Wien. Das Chaos, das der Schnee auf dem Flughafen Wien-Schwechat ausgelöst hat, ist auf den ersten Blick nicht zu bemerken. Die Ankunftshalle ist nicht besonders voll. Doch die, die hier stehen, haben Rucksäcke und Koffer in der Hand und schauen gelangweilt oder genervt. „Wir warten hier auf den Bus, der uns zum Flughafen nach Budapest bringen soll. Von dort geht es nach Kairo", sagt ein älterer Mann, der mit seiner Frau in Wien auf Urlaub war. Dabei hat er noch Glück gehabt. Andere können gar nicht fliegen oder müssen auf den nächsten Tag hoffen.
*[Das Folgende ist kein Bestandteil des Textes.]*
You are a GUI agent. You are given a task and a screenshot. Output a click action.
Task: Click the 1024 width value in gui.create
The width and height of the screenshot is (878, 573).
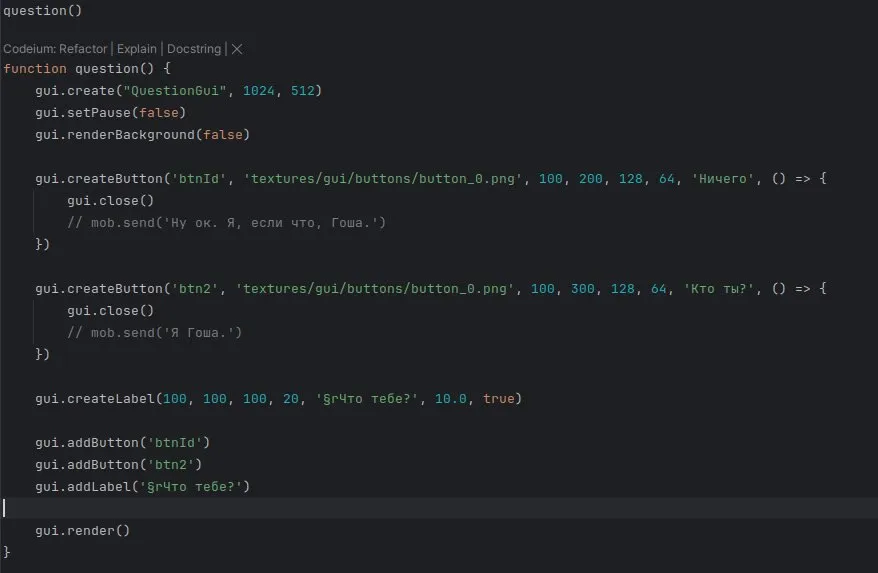[x=259, y=91]
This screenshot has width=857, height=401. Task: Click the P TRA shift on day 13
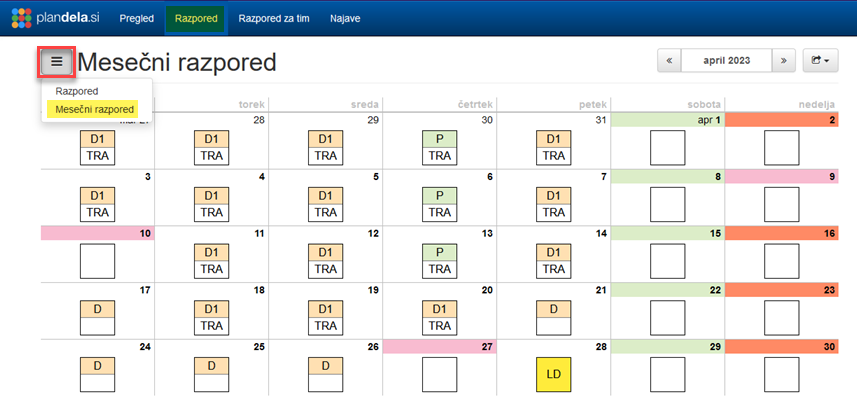click(440, 261)
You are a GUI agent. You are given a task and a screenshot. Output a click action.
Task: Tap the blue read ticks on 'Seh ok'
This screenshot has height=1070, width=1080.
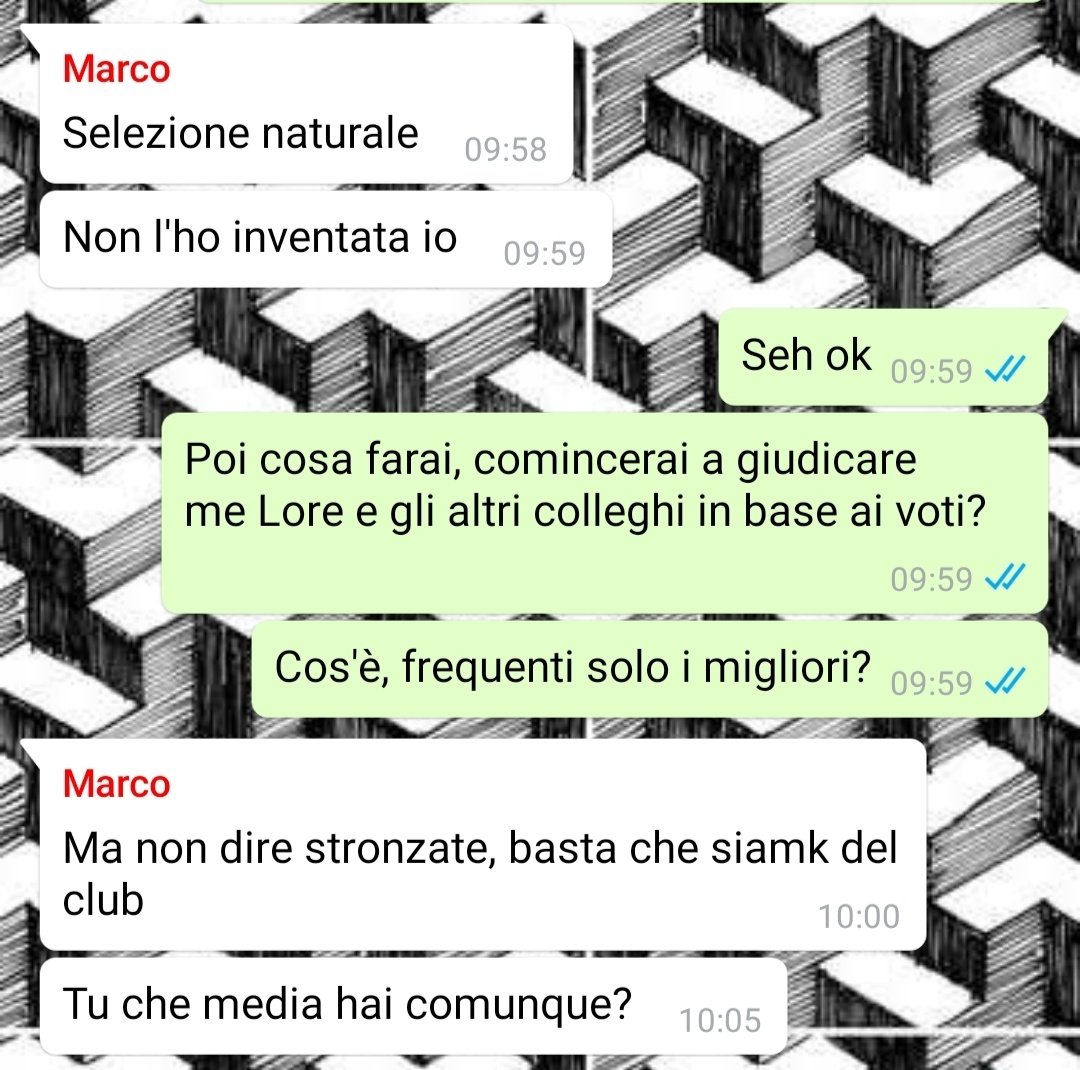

Die starken Schneefälle gestern, Donnerstag, haben den Wiener Flughafen lahm gelegt. Schon am Vormittag konnten kaum noch Flüge landen oder starten, zu Mittag wurden dann so gut wie alle Flüge eingestellt. Ankommende Flugzeuge wurden teilweise nach Linz oder Graz umgeleitet. Räumfahrzeuge waren zwar im Einsatz, die nachkommende Schneemenge war aber zu groß, hieß es seitens des Flughafens. Und zum ersten Mal seit Jahren wurde die Landebahn komplett gesperrt.
Lange Wartezeiten
Die beiden Geschäftsfrauen, deren Flieger nach Paris bereits um sieben Uhr in der Früh hätte starten sollen, sind sauer: „Wir sind schon im Flieger gesessen, dann hat es geheißen, wir müssen zum Enteisen", erzählt eine der beiden. Es folgten weitere Wartezeiten, um elf Uhr mussten sie schließlich die Maschine verlassen. Am Gepäcksschalter dann noch einmal eine Stunde Wartezeit. „Dann hat es geheißen, die Autos können das Gepäck nicht mehr vom Flieger holen, weil die Fahrbahn vereist ist." Ihre Koffer bleiben vorerst am Flughafen, sie selbst wurden gebeten, bei der Airline anzurufen. „Uns wurde kein Wasser angeboten, nichts zu essen", sagt die zweite genervt. Entspannter ist das Ehepaar aus Washington, dessen Rückflug gleich auf den nächsten Tag verschoben wird. „Wir sind gut informiert worden", sagt der ältere Herr mit dem roten Pullover. Er hat eben einen Voucher für eine Übernachtung im Hotel bekommen, inklusive Abendessen und Frühstück. „Es ist das Wetter, was will man machen", sagt er.
Lange Schlangen
Allein bis 16 Uhr fallen 229 von 342 Starts und Landungen aus, nur 113 Flüge können stattfinden - mit teils großen Verspätungen. Allein bei der AUA sind rund 10.000 Passagiere betroffen. Vor dem Umbuchungsschalter hat sich eine Schlange gebildet. Alle warten, die wenigsten wissen, worauf. Das Bodenpersonal versucht zu informieren, und weiß doch wenig zu berichten. „Ich glaube", sagt die Frau vom Infopoint am Nachmittag, „dass heute kein Flieger mehr startet." Am Ende heben doch noch ein paar ab, ab 20 Uhr dürfen einige Flugzeuge sogar wieder landen.